What you have to do ->
From the listing below, retype exactly the line holding "Image resolution: width=565", the line holding "Select the highlighted", and the lines between them; skip everything else.

---

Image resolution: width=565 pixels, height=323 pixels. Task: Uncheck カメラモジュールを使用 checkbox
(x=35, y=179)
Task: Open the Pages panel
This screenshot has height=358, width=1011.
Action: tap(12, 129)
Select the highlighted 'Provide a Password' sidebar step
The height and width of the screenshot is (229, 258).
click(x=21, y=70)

---

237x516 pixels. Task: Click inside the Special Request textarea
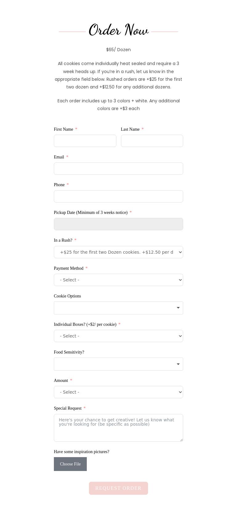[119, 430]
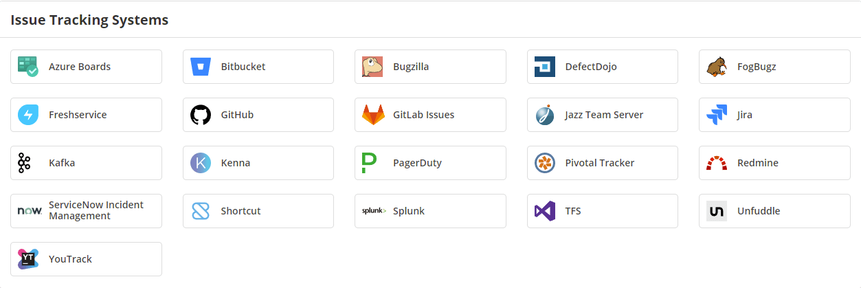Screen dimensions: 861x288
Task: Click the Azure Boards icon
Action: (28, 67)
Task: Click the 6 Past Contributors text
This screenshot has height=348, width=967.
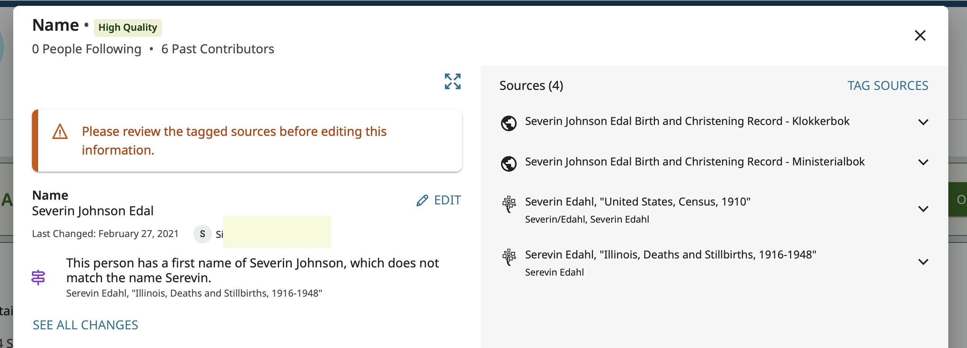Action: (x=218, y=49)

---

Output below ->
Image resolution: width=565 pixels, height=323 pixels. Task: Uncheck カメラモジュールを使用 checkbox
(x=35, y=179)
Task: Open the Pages panel
This screenshot has height=358, width=1011.
Action: tap(12, 129)
Select the highlighted 'Provide a Password' sidebar step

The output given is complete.